Dataset:
|---|

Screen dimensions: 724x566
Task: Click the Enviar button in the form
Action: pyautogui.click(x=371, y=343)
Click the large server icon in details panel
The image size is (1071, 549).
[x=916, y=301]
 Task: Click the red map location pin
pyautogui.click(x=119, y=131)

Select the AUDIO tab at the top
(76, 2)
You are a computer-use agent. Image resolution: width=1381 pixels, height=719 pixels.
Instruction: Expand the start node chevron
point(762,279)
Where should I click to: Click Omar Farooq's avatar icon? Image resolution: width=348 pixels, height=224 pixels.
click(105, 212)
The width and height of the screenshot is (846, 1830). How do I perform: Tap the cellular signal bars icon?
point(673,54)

|---|

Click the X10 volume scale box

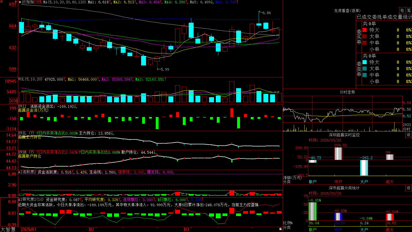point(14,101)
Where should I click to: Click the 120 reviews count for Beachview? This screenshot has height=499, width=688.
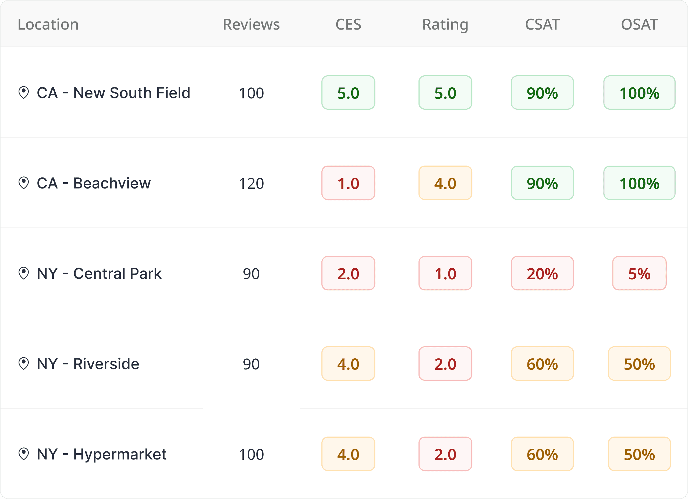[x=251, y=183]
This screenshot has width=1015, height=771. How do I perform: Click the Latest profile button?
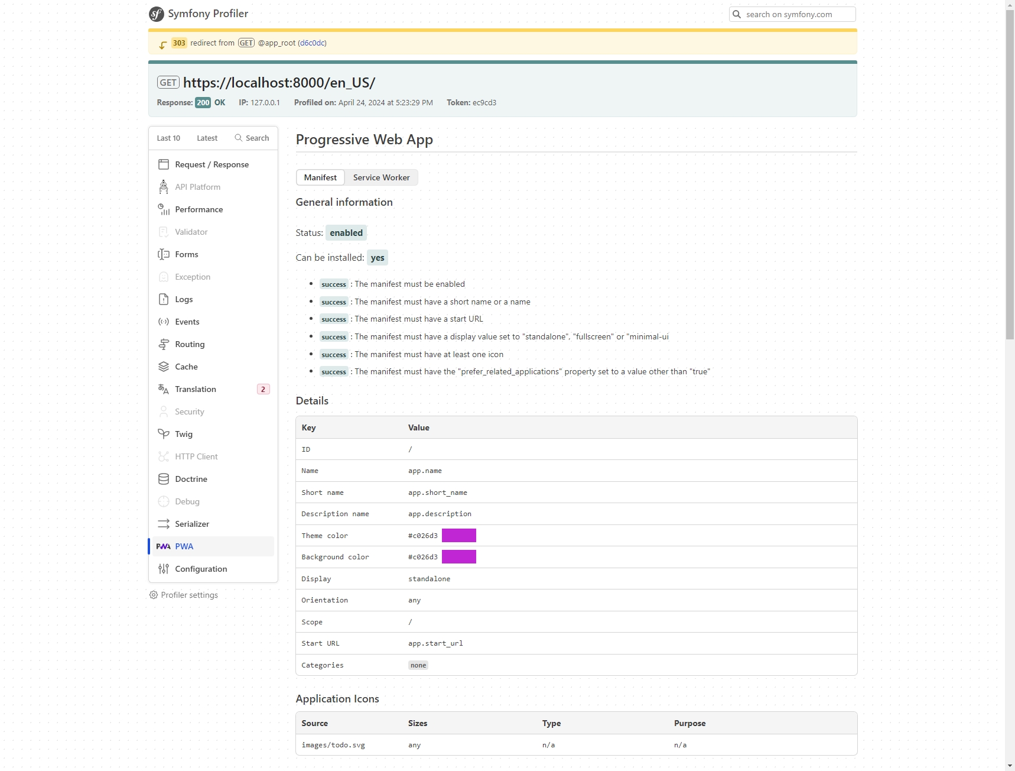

|---|

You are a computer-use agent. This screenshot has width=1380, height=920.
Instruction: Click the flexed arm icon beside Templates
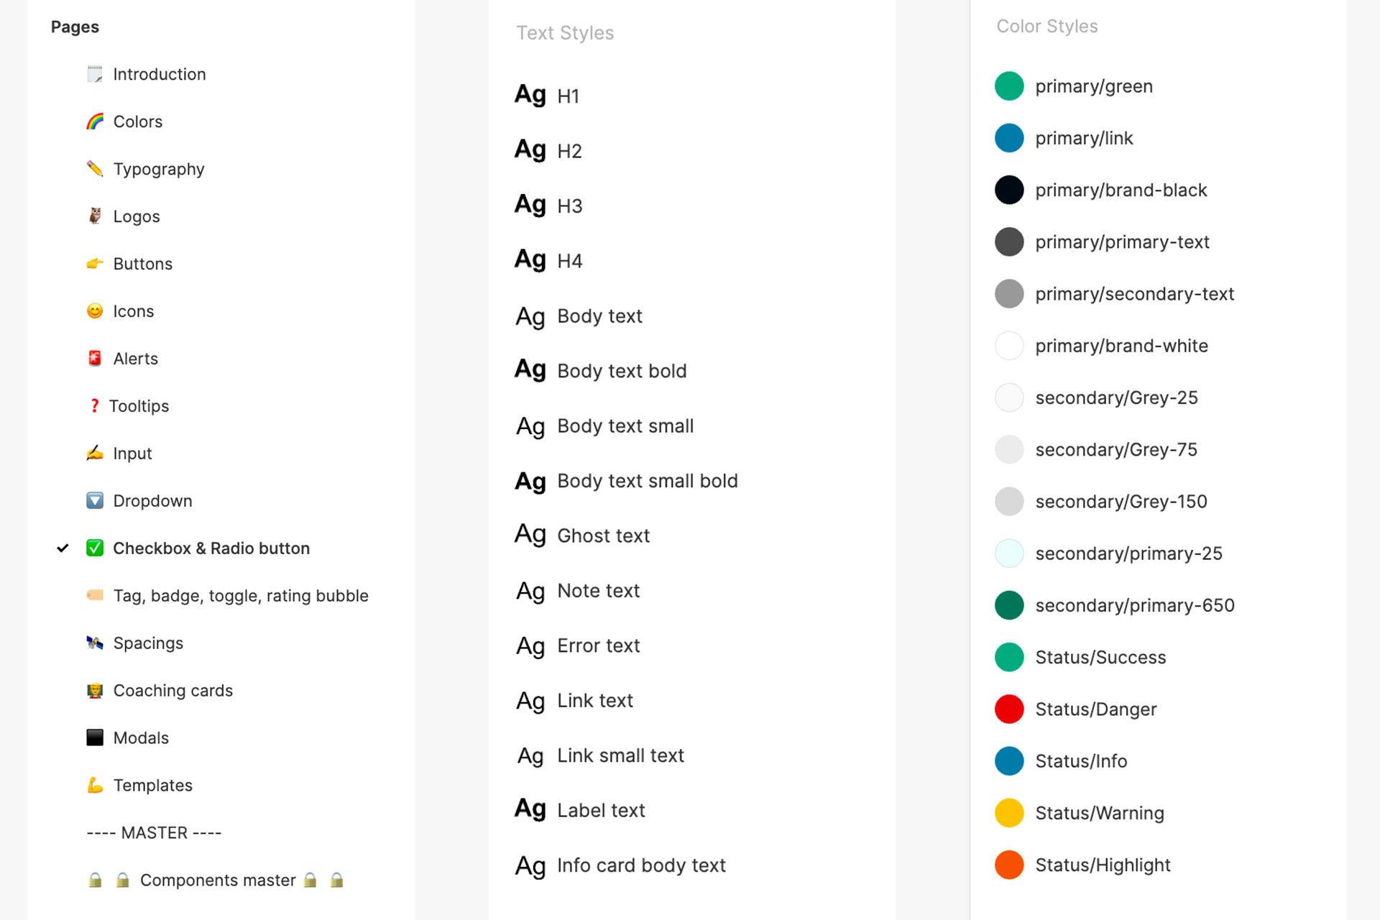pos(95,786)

|---|

What you will do: Quote the data from the line with "Where should I click to: Click Omar" to the line with "point(673,54)", keeping both of those lines.

Written solution:
Where should I click to: Click Omar Farooq's avatar icon? Image resolution: width=348 pixels, height=224 pixels.
click(105, 212)
The width and height of the screenshot is (846, 1830). How do I perform: Tap the cellular signal bars icon?
point(673,54)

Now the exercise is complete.